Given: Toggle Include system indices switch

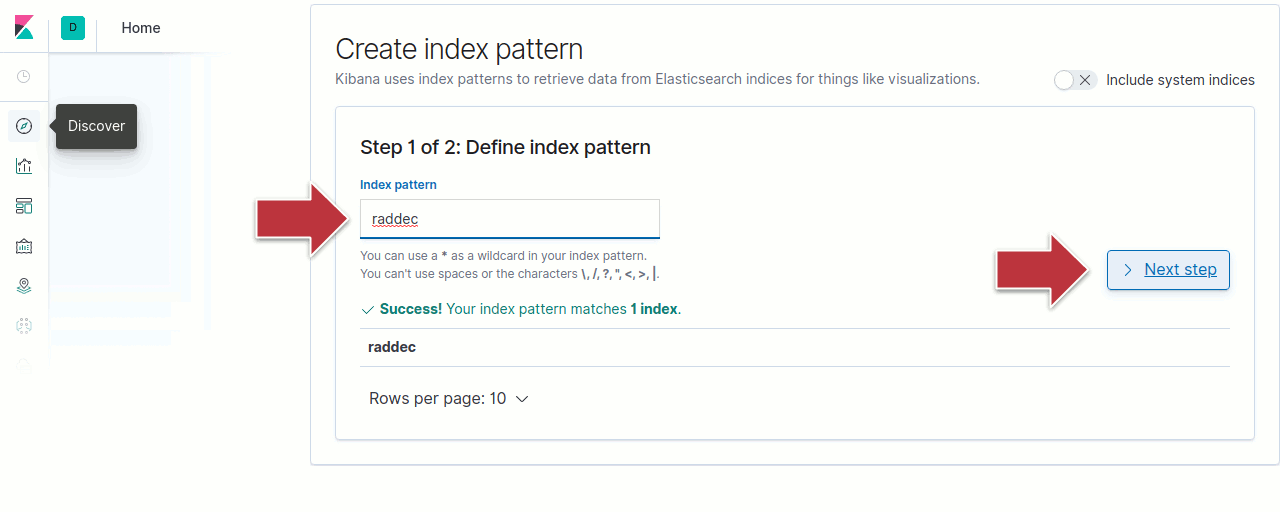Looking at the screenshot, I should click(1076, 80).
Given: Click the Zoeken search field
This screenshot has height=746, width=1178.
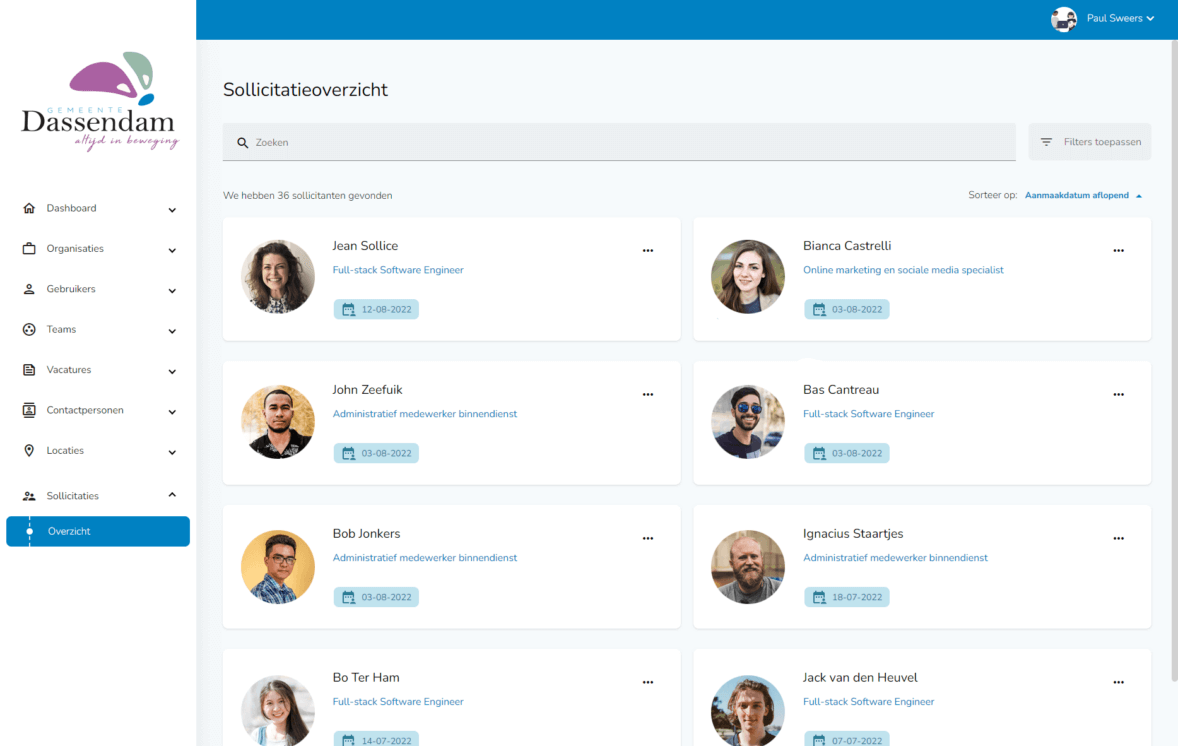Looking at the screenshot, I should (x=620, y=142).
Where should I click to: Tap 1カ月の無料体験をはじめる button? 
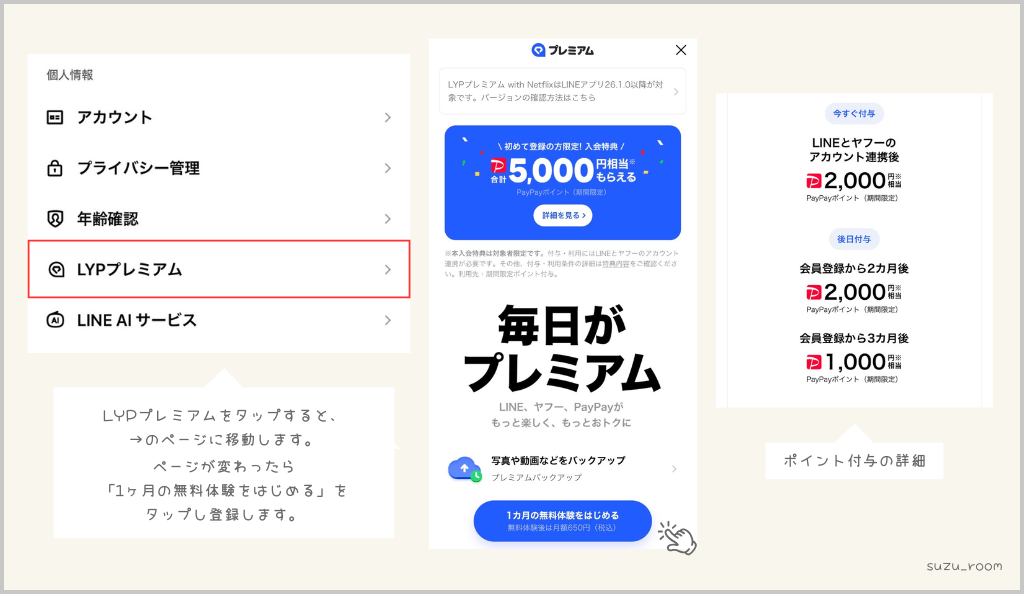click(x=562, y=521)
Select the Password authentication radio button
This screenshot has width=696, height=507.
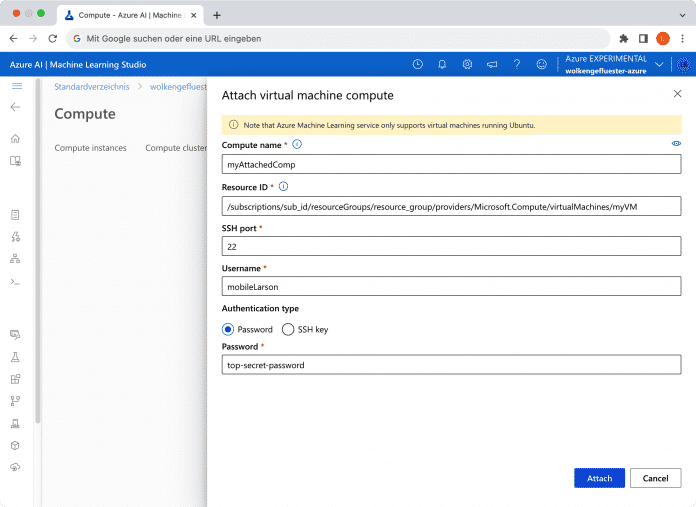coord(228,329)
--
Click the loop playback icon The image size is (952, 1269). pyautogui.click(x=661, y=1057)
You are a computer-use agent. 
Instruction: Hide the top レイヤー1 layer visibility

# [Problem statement]
All lines above from the line with "You are a computer-use agent." through the line with "Instruction: Hide the", both included, are to be set down exactly, with nothing else.

# [Solution to this exercise]
You are a computer-use agent. 
Instruction: Hide the top レイヤー1 layer visibility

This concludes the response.